We Can Have Both Gravel and Fish

It's Up to Us

We have a huge opportunity to improve gravel pit extraction on the Kenai Peninsula, supporting clean water, healthy salmon habitat, and biodiversity. Please voice your support for Ordinance 2022-36 and smart gravel extraction at the Kenai Peninsula Borough Assembly meeting on Tuesday, September 19, at 6:00 PM at Homer City Hall. Comment can also be made over zoom: https://us06web.zoom.us/j/88473739641?pwd=dW1sY2RYV0F4dURjV25yVW9WUGw3QT09 or via email to assemblyclerk@kpb.us by Monday, September 18, at 5pm. 

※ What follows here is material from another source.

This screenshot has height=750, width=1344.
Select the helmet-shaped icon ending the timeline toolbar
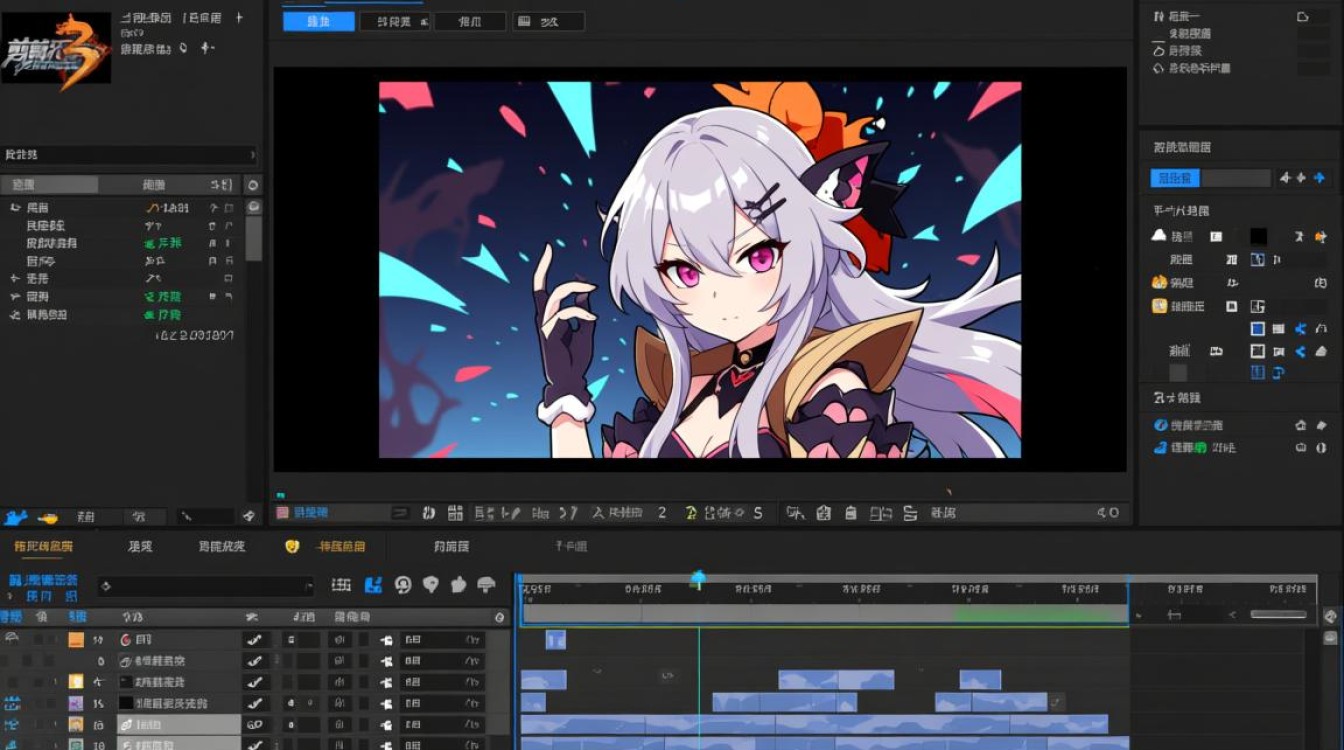coord(487,585)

The Kenai Peninsula Borough Assembly has been wrestling with improving gravel pit rules, aka Material Site Permits, for years now, and they are close to passing a solid ordinance that will protect human health and fish habitat! Pretty much every construction project on the Western Kenai Peninsula needs a fair bit of gravel, but poorly designed gravel pits can cause outsized harm to our health and environment. We can have both the gravel and healthy ecosystems we need, if we are smart about how we get our gravel. That's why we want to pass this new ordinance.

The new ordinance will allow us to ensure that new gravel pits do not disrupt groundwater flows. Groundwater is the underground network of water that supports baby salmon habitat, feeds our trees, keeps our creeks running in the summer, recharges our aquifers, keeps our bogs and fens alive, and so much more! With newly-developed groundwater mapping tools,  the borough will be able to make sure that new gravel pits promote heathy groundwater systems. That is exactly what this new code sets out to do and that it why the assembly should pass it.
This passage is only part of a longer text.